* [Set task] Rewrite the lines from the line with "How do I perform: Tap" up to and including the line with "coord(641,464)", replacing "avatar" with "profile picture" and keeping everything else unchanged. Leave the pictures out of your answer.

-- begin Provided information --

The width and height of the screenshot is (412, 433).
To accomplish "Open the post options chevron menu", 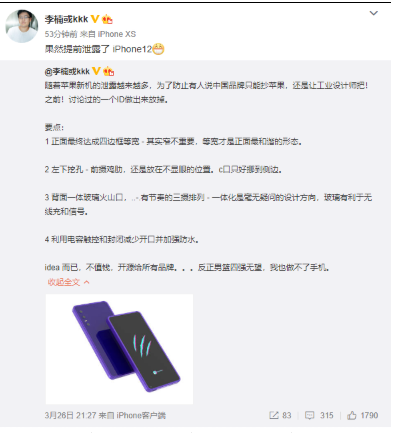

-- end Provided information --
-- begin Provided information --

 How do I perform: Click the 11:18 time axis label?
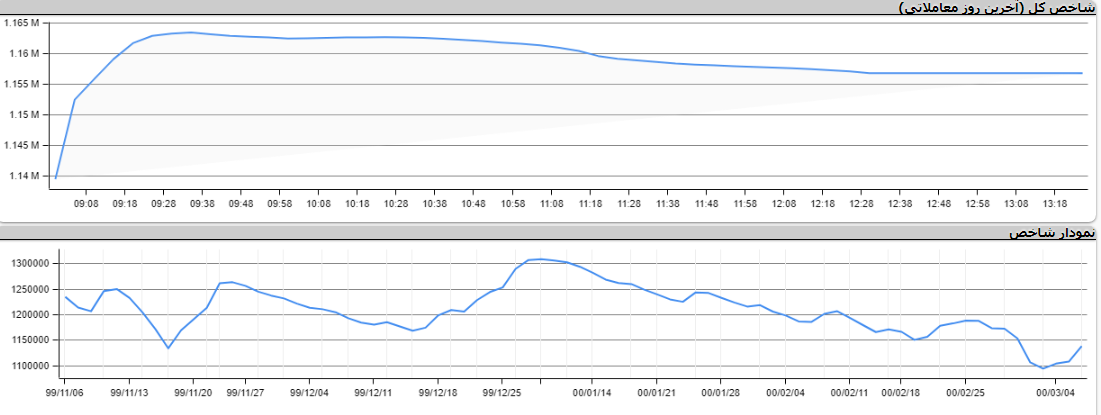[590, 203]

-- end Provided information --
-- begin Provided information --

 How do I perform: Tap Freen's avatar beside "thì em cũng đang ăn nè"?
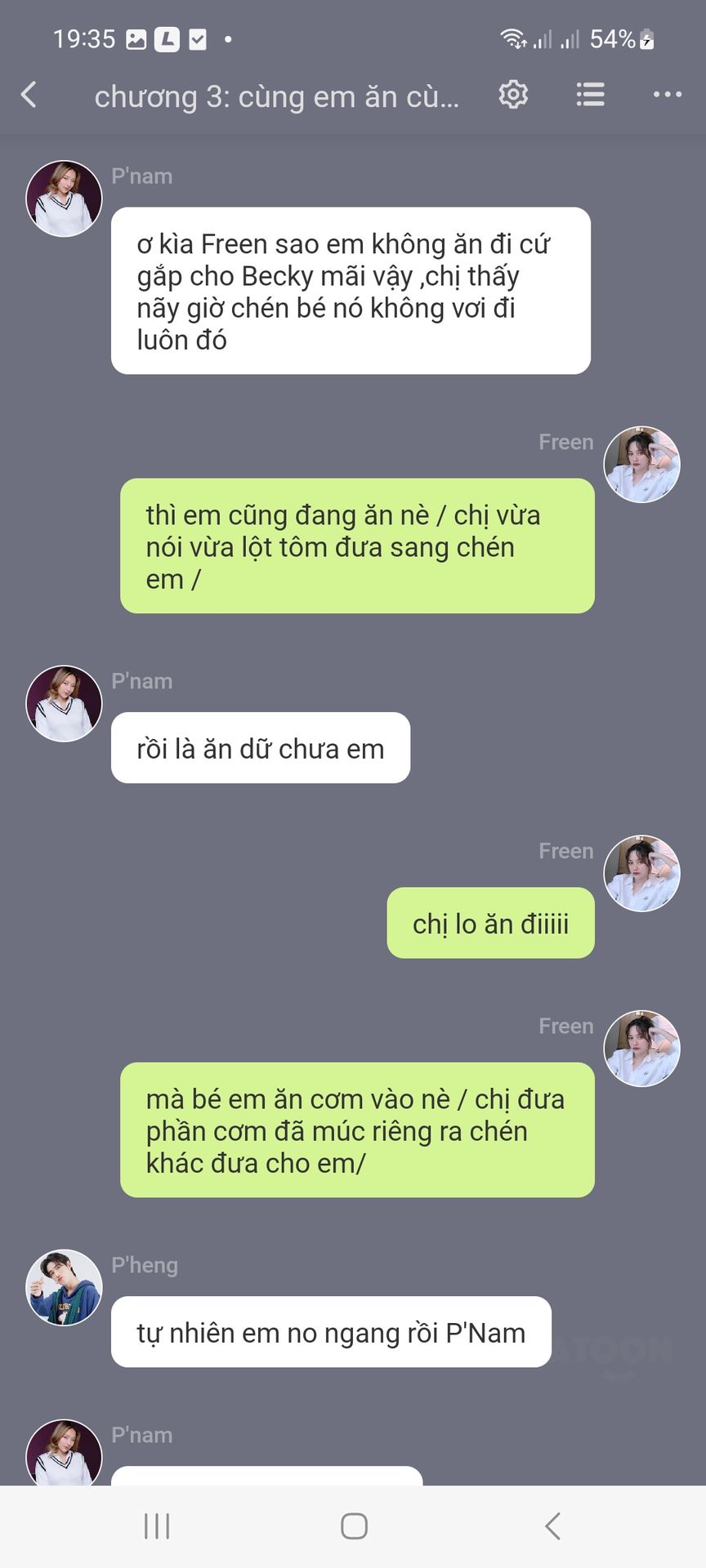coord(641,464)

-- end Provided information --

* [Output of the task]
 How do I perform: Tap Freen's profile picture beside "thì em cũng đang ăn nè"?
coord(641,464)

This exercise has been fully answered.